When she turned to look out over the courtroom, they were there staring at her with hatred. Standing against the back wall was Bill Spassero. He nodded, and left.
“Well, sometimes you have to put your paw in the door before someone will close it,” Frank said with a grin as he examined his sandwich in the little room that made Barbara feel like a caged animal.
She looked out the window. They were patrolling the crosswalk. They were in the cafeteria, she knew. She had the second floor of the building to pace in; at least they were not allowed here.
“I’ve been thinking about disguises,” Frank said thoughtfully. “A beard for me, maybe a red wig for you, funny clothes …”
She snarled at him and went out to pace the second floor.
FIFTEEN
“Mrs. Dodgson,” Barbara started that afternoon, “as bookkeeper and general manager of Dodgson Publishing, do you handle the employee records? Deductions for taxes, health insurance, that sort of thing?”
“Yes, of course,” Kay Dodgson said. The break had been good for her; she was in her very cool mode, gazing past Barbara as if bored.
“How many employees do you have?”
“Seven at the company, four full-time, three part-time.”

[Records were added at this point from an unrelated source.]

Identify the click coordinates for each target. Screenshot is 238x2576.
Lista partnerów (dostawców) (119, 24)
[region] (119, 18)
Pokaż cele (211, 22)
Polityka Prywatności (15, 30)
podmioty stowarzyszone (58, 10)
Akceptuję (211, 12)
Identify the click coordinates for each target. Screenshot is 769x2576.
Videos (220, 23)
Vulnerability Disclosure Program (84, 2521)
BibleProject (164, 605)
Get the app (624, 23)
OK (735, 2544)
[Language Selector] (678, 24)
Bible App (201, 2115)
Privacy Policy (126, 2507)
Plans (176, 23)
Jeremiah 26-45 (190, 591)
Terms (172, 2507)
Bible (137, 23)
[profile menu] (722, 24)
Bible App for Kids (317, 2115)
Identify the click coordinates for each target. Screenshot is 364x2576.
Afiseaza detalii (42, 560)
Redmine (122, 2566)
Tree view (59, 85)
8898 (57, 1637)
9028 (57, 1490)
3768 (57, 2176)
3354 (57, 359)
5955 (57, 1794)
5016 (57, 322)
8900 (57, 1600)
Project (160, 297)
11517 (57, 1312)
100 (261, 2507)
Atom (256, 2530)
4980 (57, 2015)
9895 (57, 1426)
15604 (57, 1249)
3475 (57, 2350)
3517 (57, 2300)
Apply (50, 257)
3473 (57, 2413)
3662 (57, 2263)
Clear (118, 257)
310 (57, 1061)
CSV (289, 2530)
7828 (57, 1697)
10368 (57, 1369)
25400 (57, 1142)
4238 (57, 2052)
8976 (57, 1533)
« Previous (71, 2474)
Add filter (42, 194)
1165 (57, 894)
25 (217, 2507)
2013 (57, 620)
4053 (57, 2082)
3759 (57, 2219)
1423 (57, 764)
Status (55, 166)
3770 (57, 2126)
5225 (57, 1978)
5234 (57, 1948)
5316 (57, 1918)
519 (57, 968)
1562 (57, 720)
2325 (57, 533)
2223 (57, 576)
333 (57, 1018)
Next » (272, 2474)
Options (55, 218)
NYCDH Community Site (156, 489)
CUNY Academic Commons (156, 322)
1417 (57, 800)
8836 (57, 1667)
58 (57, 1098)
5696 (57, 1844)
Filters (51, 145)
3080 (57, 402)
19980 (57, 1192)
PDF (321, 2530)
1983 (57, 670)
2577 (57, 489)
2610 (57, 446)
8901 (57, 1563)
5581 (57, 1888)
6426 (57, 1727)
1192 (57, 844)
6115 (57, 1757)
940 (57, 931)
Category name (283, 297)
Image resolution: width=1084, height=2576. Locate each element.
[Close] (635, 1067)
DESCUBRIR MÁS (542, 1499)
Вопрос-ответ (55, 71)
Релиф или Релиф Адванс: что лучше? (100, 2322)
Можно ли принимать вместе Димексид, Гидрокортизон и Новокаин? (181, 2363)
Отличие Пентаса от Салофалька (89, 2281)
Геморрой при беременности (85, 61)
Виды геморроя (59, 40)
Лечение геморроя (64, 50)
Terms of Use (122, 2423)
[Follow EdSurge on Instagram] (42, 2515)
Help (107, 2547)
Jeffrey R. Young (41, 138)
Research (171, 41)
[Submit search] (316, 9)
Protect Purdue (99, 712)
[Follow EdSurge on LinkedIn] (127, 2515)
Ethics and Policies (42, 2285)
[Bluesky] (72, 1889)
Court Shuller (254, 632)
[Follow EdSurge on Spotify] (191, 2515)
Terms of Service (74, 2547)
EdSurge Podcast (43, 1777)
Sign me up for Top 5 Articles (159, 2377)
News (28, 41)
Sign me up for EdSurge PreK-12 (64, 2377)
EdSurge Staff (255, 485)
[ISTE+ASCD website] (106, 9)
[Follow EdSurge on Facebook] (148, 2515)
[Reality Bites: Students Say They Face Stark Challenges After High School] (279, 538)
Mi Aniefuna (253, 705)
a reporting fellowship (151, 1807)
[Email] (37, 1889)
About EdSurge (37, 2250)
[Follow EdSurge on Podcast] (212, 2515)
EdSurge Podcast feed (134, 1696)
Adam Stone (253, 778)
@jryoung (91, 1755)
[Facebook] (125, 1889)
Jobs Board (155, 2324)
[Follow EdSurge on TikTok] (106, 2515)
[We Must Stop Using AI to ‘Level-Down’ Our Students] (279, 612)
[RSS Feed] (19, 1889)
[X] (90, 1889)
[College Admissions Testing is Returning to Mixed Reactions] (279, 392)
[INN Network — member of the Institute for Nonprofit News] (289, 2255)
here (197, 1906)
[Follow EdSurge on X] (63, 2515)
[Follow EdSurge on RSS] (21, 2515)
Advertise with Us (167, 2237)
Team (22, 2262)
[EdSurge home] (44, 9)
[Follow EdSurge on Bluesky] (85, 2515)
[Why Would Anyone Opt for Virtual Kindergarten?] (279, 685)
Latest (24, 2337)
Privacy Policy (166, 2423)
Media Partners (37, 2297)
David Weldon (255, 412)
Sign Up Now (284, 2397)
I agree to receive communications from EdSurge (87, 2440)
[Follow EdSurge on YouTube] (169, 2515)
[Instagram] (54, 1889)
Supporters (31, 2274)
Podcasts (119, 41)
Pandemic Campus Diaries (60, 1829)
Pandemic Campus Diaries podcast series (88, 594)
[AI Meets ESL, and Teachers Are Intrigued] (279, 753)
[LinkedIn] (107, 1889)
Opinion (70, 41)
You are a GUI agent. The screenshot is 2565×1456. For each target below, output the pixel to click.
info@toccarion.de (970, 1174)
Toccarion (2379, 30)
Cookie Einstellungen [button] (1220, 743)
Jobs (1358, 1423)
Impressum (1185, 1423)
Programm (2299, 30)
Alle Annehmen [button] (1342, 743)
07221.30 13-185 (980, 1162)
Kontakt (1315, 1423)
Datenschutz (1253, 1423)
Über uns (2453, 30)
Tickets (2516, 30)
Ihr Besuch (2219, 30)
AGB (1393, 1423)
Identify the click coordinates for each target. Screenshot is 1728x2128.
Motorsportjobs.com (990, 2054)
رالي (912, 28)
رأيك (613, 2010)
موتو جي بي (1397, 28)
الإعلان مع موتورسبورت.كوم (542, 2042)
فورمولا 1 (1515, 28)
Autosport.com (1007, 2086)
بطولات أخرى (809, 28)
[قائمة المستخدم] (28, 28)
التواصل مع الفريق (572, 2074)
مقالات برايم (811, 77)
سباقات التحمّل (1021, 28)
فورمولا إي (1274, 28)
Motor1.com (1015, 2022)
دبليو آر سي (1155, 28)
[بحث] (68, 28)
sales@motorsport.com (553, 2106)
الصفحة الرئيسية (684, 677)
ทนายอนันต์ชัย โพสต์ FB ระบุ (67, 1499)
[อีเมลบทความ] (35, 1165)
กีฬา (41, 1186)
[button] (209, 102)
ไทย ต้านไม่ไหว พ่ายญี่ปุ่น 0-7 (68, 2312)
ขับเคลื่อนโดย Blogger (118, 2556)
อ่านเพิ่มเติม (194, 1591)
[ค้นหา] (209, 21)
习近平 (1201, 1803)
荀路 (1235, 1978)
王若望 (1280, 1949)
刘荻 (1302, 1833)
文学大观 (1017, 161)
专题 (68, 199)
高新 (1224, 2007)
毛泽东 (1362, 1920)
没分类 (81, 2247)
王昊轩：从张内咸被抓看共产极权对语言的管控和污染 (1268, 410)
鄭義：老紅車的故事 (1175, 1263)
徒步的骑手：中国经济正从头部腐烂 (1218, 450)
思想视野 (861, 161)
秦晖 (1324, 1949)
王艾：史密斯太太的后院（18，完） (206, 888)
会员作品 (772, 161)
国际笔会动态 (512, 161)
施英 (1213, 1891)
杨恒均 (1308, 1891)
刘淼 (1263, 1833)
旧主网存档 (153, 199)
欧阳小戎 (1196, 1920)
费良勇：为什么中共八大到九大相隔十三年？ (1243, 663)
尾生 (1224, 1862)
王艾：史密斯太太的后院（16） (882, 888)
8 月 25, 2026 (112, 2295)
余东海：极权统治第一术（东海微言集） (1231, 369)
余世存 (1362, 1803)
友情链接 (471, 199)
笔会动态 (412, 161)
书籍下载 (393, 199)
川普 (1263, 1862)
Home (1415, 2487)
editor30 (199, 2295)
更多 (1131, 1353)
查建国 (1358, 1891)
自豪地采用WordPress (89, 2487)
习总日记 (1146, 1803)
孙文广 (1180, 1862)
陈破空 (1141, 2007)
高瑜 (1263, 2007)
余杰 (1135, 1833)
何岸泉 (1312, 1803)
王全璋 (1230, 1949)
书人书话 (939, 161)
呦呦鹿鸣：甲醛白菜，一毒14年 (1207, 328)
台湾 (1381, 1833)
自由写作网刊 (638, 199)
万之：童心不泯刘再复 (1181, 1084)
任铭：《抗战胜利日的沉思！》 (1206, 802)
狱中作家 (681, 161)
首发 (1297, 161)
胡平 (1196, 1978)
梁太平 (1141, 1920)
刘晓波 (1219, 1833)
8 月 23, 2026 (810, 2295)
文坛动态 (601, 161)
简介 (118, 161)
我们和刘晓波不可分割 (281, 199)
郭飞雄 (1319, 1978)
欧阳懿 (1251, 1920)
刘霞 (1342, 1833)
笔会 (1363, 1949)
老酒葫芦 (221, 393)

“And you keep all their records?”
“Yes.”
“Do you have a grounds maintenance person?”
“Of course. He’s part-time.”
“Does he also work at your residence?”
“Yes.”
“So you work with numbers a great deal. Do you keep separate accounts for what he does at the company and what he does at your home?”
“No. Yes, I mean.”
“Is your son Craig a paid employee?
“Yes. He’s learning the business.”
“And your other son, Alex? Is he a paid employee?”
Kay Dodgson stiffened, then shrugged. “He’s an intern in the office of Senator Bulmar in Seattle. He doesn’t work for us.”